**Stored data**
====

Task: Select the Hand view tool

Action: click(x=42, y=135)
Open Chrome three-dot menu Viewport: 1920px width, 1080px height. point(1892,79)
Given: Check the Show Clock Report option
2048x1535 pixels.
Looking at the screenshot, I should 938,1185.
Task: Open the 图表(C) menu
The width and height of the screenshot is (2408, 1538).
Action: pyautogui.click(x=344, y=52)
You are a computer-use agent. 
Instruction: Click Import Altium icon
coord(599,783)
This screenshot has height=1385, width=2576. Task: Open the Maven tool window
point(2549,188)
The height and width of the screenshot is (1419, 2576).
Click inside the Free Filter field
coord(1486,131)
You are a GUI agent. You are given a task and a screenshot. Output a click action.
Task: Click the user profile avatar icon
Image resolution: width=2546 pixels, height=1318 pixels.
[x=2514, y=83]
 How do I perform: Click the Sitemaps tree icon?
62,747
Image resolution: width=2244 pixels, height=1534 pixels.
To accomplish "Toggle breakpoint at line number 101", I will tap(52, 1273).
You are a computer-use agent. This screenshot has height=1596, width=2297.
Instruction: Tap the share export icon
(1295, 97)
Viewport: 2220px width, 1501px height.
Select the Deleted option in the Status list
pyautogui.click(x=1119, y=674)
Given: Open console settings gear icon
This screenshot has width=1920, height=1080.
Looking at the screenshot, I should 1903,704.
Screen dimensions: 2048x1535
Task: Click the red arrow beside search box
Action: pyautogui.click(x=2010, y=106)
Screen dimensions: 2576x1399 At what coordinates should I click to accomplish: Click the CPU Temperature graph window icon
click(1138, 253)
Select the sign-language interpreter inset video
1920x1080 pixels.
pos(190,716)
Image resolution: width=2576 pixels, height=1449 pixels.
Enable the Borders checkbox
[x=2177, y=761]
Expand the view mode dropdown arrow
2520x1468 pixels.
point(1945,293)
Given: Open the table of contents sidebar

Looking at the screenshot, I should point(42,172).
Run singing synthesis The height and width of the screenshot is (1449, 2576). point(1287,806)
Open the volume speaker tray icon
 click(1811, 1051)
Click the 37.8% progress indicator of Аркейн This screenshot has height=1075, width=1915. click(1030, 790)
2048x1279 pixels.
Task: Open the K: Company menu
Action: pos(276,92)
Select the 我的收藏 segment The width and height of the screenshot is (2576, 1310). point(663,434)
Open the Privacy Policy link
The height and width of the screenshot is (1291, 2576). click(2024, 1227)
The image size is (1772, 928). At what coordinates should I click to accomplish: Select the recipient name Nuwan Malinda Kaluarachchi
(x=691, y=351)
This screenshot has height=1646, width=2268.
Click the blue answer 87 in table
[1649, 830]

====

**TASK ITEM**
What's needed is a word-for-word restatement of all the entries.

**SOLUTION**
Task: Select the Hand view tool

Action: click(x=42, y=135)
Open Chrome three-dot menu Viewport: 1920px width, 1080px height. point(1892,79)
Given: Check the Show Clock Report option
2048x1535 pixels.
Looking at the screenshot, I should 938,1185.
Task: Open the 图表(C) menu
The width and height of the screenshot is (2408, 1538).
Action: pyautogui.click(x=344, y=52)
You are a computer-use agent. 
Instruction: Click Import Altium icon
coord(599,783)
This screenshot has height=1385, width=2576. Task: Open the Maven tool window
point(2549,188)
The height and width of the screenshot is (1419, 2576).
Click inside the Free Filter field
coord(1486,131)
You are a GUI agent. You are given a task and a screenshot. Output a click action.
Task: Click the user profile avatar icon
Image resolution: width=2546 pixels, height=1318 pixels.
[x=2514, y=83]
 How do I perform: Click the Sitemaps tree icon?
62,747
Image resolution: width=2244 pixels, height=1534 pixels.
To accomplish "Toggle breakpoint at line number 101", I will tap(52, 1273).
You are a computer-use agent. This screenshot has height=1596, width=2297.
Instruction: Tap the share export icon
(1295, 97)
Viewport: 2220px width, 1501px height.
Select the Deleted option in the Status list
pyautogui.click(x=1119, y=674)
Given: Open console settings gear icon
This screenshot has width=1920, height=1080.
Looking at the screenshot, I should 1903,704.
Screen dimensions: 2048x1535
Task: Click the red arrow beside search box
Action: pyautogui.click(x=2010, y=106)
Screen dimensions: 2576x1399 At what coordinates should I click to accomplish: Click the CPU Temperature graph window icon
click(1138, 253)
Select the sign-language interpreter inset video
1920x1080 pixels.
pos(190,716)
Image resolution: width=2576 pixels, height=1449 pixels.
Enable the Borders checkbox
[x=2177, y=761]
Expand the view mode dropdown arrow
2520x1468 pixels.
point(1945,293)
Given: Open the table of contents sidebar

Looking at the screenshot, I should point(42,172).
Run singing synthesis The height and width of the screenshot is (1449, 2576). point(1287,806)
Open the volume speaker tray icon
 click(1811, 1051)
Click the 37.8% progress indicator of Аркейн This screenshot has height=1075, width=1915. click(1030, 790)
2048x1279 pixels.
Task: Open the K: Company menu
Action: pos(276,92)
Select the 我的收藏 segment The width and height of the screenshot is (2576, 1310). point(663,434)
Open the Privacy Policy link
The height and width of the screenshot is (1291, 2576). click(2024, 1227)
The image size is (1772, 928). At what coordinates should I click to accomplish: Select the recipient name Nuwan Malinda Kaluarachchi
(x=691, y=351)
This screenshot has height=1646, width=2268.
Click the blue answer 87 in table
[1649, 830]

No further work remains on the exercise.